High-throughput multiplex bioelectric clamp profiling of acutely isolated blastemal progenitors

The whole-cell microelectrode clamp remains the gold-standard for interrogating excitable embryonic and regenerative cells. Nonetheless, its conventional execution is labor-intensive and inherently low throughput. Although recently introduced robotic clamp platforms have accelerated compound screening, they have largely centered on heterologous systems overexpressing single ion channels or receptors.
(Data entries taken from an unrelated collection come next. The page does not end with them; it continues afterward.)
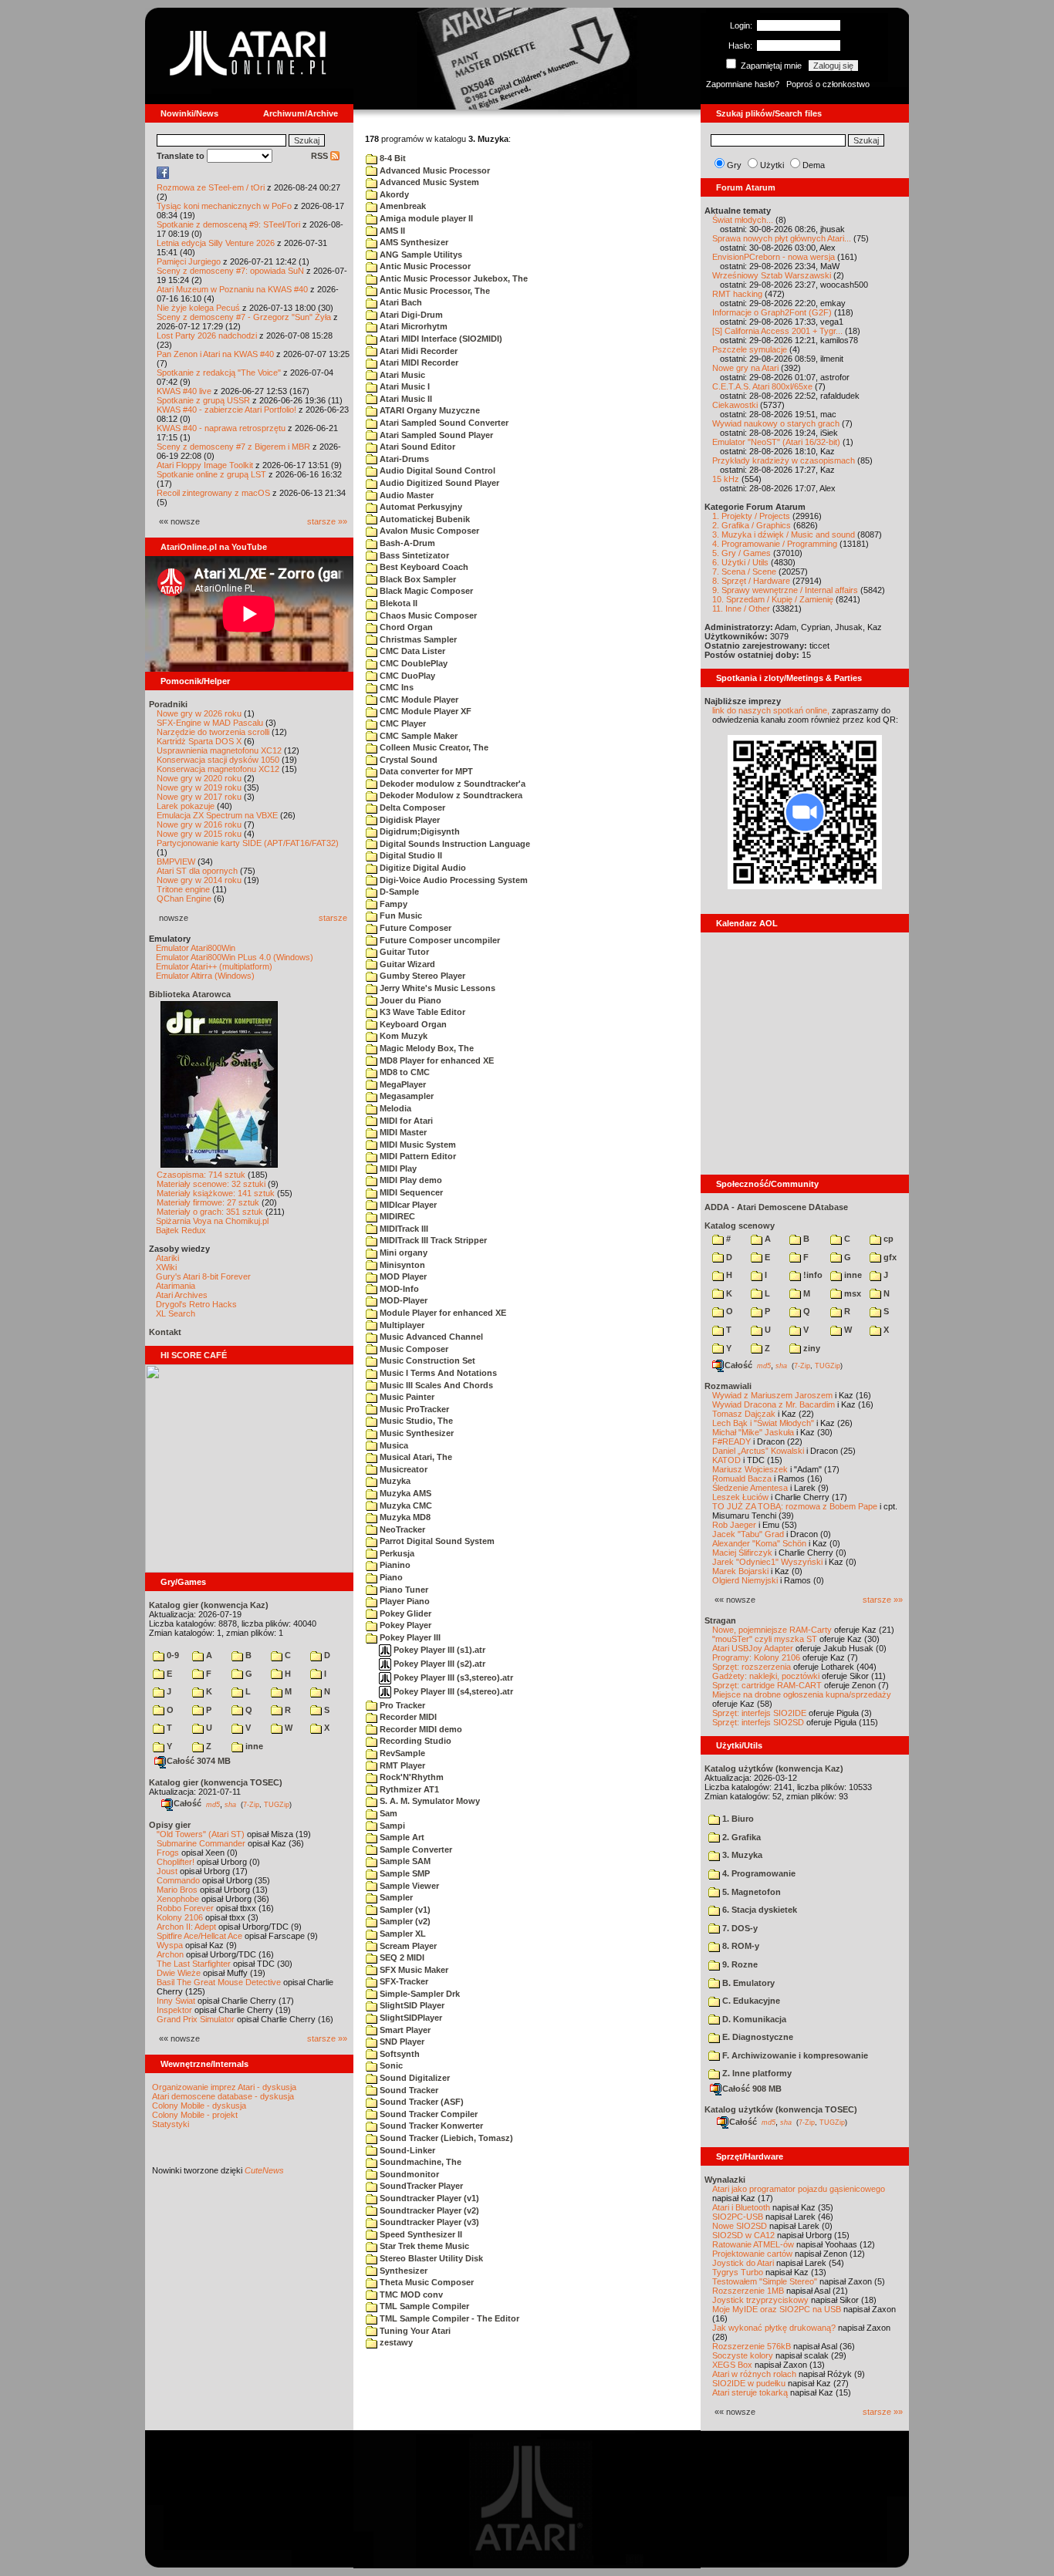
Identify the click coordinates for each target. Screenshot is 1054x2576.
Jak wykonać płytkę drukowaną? (774, 2327)
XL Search (175, 1313)
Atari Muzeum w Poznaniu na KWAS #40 (232, 289)
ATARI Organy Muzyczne (428, 410)
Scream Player (407, 1946)
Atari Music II (404, 398)
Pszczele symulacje (749, 349)
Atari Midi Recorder (417, 351)
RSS (320, 155)
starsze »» (327, 521)
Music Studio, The (415, 1420)
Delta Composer (411, 807)
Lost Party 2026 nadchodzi (207, 335)
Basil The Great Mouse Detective (219, 1982)
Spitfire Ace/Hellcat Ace (199, 1935)
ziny (810, 1348)
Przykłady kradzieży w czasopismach (783, 460)
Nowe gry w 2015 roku (199, 833)
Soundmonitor (408, 2174)
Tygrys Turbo (737, 2272)
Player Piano (403, 1601)
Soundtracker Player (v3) (428, 2222)
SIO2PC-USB (737, 2216)
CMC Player (401, 723)
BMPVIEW (176, 861)
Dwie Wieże (179, 1973)
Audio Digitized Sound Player (438, 482)
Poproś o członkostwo (828, 84)
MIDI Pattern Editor (416, 1156)
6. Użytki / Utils (740, 562)
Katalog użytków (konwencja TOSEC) (780, 2109)
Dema (813, 165)
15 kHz (725, 479)
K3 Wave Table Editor (421, 1012)
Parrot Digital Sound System (436, 1541)
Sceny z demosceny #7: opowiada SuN (230, 270)
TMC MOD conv (410, 2294)
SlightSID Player (410, 2005)
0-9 (171, 1655)
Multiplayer (400, 1325)
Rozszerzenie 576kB (751, 2346)
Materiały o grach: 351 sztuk (210, 1211)
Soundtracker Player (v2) (428, 2210)
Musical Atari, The (414, 1457)
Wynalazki (724, 2179)
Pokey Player (404, 1625)
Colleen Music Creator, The (432, 747)
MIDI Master (402, 1132)
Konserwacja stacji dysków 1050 (218, 759)
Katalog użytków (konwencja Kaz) (773, 1768)
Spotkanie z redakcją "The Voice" (219, 372)
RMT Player (401, 1765)
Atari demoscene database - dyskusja (223, 2096)
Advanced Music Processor (433, 170)
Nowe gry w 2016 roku (199, 824)
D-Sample (398, 891)
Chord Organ (405, 627)
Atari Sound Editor (416, 446)
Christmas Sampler (417, 639)
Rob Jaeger (734, 1524)
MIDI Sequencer (410, 1192)
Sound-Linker (406, 2150)
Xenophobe (178, 1898)
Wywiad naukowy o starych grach (775, 423)
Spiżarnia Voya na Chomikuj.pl (212, 1221)
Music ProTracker (413, 1409)
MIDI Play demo (409, 1180)
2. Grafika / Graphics (751, 525)
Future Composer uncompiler (438, 940)
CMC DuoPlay (406, 675)
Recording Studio (414, 1740)
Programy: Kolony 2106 (756, 1657)
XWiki (166, 1267)
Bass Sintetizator (413, 555)
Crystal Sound (407, 759)
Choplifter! (175, 1861)
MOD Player (402, 1276)
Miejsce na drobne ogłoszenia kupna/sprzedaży (801, 1694)
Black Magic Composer (425, 590)
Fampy (392, 904)
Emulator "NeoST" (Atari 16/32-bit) (776, 442)
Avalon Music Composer (428, 530)
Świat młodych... (742, 219)
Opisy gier (170, 1824)
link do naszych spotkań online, (770, 710)
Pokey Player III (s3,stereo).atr (452, 1677)
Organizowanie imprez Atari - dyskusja (224, 2087)
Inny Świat (176, 2000)
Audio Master (405, 495)
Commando (178, 1880)
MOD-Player (402, 1300)
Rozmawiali (728, 1386)
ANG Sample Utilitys (419, 254)
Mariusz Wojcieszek (750, 1469)
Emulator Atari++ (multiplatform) (214, 966)
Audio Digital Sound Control (436, 470)
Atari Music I (403, 386)
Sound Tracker (407, 2090)
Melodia (394, 1108)
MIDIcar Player (407, 1204)
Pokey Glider (404, 1613)
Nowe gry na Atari (745, 368)
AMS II (391, 230)
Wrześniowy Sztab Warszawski (771, 275)
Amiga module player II (425, 218)
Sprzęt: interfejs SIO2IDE (759, 1713)
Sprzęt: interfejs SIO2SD (758, 1722)
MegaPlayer (401, 1084)
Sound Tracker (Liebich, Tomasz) (445, 2138)
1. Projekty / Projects (751, 516)
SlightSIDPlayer (409, 2017)
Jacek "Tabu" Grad (748, 1534)
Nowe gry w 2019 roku (199, 787)
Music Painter (405, 1396)
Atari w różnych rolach (754, 2374)
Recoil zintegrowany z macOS (213, 492)
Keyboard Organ (412, 1024)
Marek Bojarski (740, 1571)
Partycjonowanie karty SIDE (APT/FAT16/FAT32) (248, 843)
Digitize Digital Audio (421, 867)
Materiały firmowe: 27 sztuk (208, 1202)
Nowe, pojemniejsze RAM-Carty (772, 1629)
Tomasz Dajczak (743, 1413)
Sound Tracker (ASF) (420, 2101)
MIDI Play (397, 1168)
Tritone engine (183, 889)
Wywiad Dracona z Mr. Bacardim (773, 1404)
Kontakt (165, 1332)
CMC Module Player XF (424, 711)
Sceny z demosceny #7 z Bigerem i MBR (233, 446)
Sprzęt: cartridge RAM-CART (767, 1685)
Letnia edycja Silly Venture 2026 (216, 243)
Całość (187, 1803)
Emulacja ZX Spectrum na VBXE (217, 815)
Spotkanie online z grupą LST (211, 474)
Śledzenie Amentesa (750, 1487)
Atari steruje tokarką (750, 2392)
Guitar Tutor (403, 951)
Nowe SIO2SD (739, 2225)
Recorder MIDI (407, 1716)
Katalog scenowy (739, 1225)
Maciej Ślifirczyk (742, 1552)
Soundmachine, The (419, 2161)
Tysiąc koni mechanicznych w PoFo (224, 206)
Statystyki (170, 2124)
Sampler (395, 1897)
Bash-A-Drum (406, 543)
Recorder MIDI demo (419, 1729)
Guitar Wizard (406, 964)
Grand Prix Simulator (196, 2019)
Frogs (168, 1852)
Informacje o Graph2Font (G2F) (772, 312)
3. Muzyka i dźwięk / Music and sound (783, 534)
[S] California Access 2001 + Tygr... (777, 330)
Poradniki (168, 704)
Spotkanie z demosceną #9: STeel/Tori (228, 224)
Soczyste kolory (742, 2355)
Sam (387, 1813)
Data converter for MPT (425, 771)
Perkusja (395, 1553)
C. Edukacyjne (750, 2000)
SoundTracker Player (420, 2185)
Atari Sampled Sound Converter (442, 422)
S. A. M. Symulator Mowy (428, 1801)
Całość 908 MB (752, 2088)
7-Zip (251, 1804)
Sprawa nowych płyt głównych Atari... (781, 238)
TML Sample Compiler (423, 2306)
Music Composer (412, 1349)
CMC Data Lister (411, 651)
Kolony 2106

We have established an automated, high-throughput bioelectric clamp strategy that enables simultaneous, unbiased characterization of acutely dissociated blastemal progenitors in their native physiological state. To curate and interrogate the resulting large-scale datasets, we created open-source software featuring an intuitive graphical interface that fits each cell’s currents with biophysical models, thereby generating a functional fingerprint for every individual progenitor. Here, we delineate a streamlined protocol encompassing: (1) enzymatic and mechanical dissociation of progenitor populations from regenerating tissue; (2) design and execution of multiplex clamp recordings on the robotic platform; and (3) automated analysis employing predefined, unbiased filtering parameters. The methodology is applicable to diverse objectives, from mapping developmental bioelectric profiles to high-content screening for pro-regenerative therapeutics. The complete workflow—cell preparation, data acquisition and computational analysis—requires 6–18 h. Practitioners should possess graduate-level proficiency in tissue dissection, electrophysiology and biophysical modeling.